Todo se le antojaba fascinante. Las riberas que recortaban sus palmerales contra el dorado horizonte que formaba el desierto, los marjalesI que se apoderaban de la Tierra Negra camino de El Fayum, las especies que llenaban de vida cada recodo del río, la luz que se dibujaba sobre la superficie de las aguas para crear reverberaciones sin fin; Tutankhatón no había visto en su vida un espejo tan bruñido como aquel. Las aguas tomaban vida para reflejar los matices que las rodeaban, al tiempo que ofrecían una pátina ilusoria que resultaba imposible de traspasar. Era como los espejos que en tantas ocasiones había visto a sus hermanas; resplandecientes y enigmáticos, pero a la vez imposibles de penetrar. Nadie podía saber lo que se escondía detrás de aquella superficie húmeda y al mismo tiempo refulgente. ¿Sería un espejismo creado por la magia en la que Kemet bebía desde su creación? ¿O acaso ocultaba secretos que el hombre nunca podría saber? El Nilo era portador de vida, y por tanto señor de la tierra que atravesaba.

Tutankhatón comprendió las palabras que un día le dijera el escriba, e imaginó todo un mundo impenetrable bajo las aguas, en el que se hablaba otra lengua, mucho más antigua que la suya.

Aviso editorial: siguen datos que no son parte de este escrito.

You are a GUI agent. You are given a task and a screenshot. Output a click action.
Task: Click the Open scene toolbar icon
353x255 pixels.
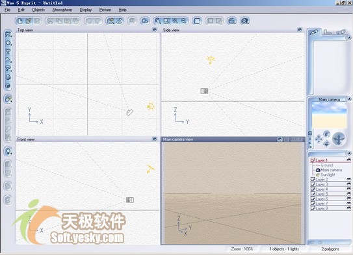tap(29, 21)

Su esposa, Ankhesenpaatón, le señalaba las aves que sobrevolaban las orillas, admirada por la diversidad de especies que allí habitaban, y también le advertía de los gritos de los campesinos, y de cómo estos se postraban en los márgenes del río al paso de la falúa real.

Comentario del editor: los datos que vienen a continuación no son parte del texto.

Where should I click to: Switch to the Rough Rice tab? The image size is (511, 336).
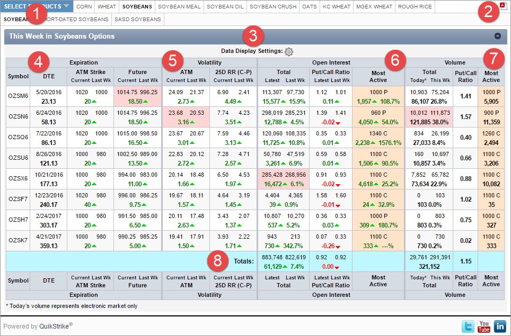pos(415,7)
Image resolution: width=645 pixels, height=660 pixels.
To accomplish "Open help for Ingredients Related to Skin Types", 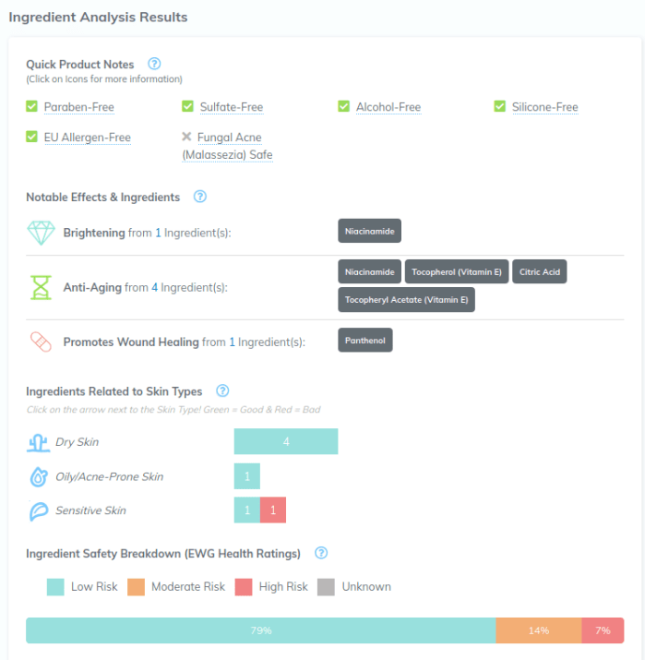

La primera vez que Tutankhatón vio a una familia de hipopótamos bañarse tranquilamente en una zona de aguas calmas, se quedó admirado. Aquellas cabezas que le observaban fuera del agua quedarían grabadas en su corazón para siempre, y cuando observó a los cocodrilos sumergirse en el río en busca de sus presas, entendió el significado de lo que Neferhor le contara. Como faraón, él era el señor de todo aquello; un universo en el que la vida y la muerte convivían a diario dentro de un entorno del que el hombre también formaba parte.